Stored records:
= Beginning of Section =

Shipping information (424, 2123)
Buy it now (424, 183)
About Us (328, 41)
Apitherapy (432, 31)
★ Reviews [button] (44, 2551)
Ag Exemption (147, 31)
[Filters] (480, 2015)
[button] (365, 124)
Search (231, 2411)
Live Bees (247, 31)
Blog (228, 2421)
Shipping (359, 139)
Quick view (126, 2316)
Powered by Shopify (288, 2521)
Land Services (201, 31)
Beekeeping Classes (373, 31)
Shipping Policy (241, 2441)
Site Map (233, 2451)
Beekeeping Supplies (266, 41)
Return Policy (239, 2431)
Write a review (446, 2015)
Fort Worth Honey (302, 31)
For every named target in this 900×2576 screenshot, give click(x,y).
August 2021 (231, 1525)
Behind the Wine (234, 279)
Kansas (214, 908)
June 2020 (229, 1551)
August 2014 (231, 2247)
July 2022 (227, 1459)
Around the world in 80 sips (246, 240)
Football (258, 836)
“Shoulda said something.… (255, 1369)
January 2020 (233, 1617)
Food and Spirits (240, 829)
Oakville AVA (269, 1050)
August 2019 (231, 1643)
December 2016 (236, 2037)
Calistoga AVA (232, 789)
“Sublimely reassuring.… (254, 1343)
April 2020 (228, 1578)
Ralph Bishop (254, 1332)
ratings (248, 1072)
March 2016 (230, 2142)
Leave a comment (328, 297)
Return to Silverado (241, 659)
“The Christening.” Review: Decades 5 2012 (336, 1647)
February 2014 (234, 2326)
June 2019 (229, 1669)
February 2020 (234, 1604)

= End of Section =

** TASK DESCRIPTION **
The required output is the exact run of lines from the one with "August 2021 (231, 1525)" through the final line of the entries.

** RESPONSE TO THIS EXERCISE **
August 2021 (231, 1525)
Behind the Wine (234, 279)
Kansas (214, 908)
June 2020 (229, 1551)
August 2014 (231, 2247)
July 2022 (227, 1459)
Around the world in 80 sips (246, 240)
Football (258, 836)
“Shoulda said something.… (255, 1369)
January 2020 (233, 1617)
Food and Spirits (240, 829)
Oakville AVA (269, 1050)
August 2019 (231, 1643)
December 2016 (236, 2037)
Calistoga AVA (232, 789)
“Sublimely reassuring.… (254, 1343)
April 2020 (228, 1578)
Ralph Bishop (254, 1332)
ratings (248, 1072)
March 2016 (230, 2142)
Leave a comment (328, 297)
Return to Silverado (241, 659)
“The Christening.” Review: Decades 5 2012 (336, 1647)
February 2014 (234, 2326)
June 2019 (229, 1669)
February 2020 (234, 1604)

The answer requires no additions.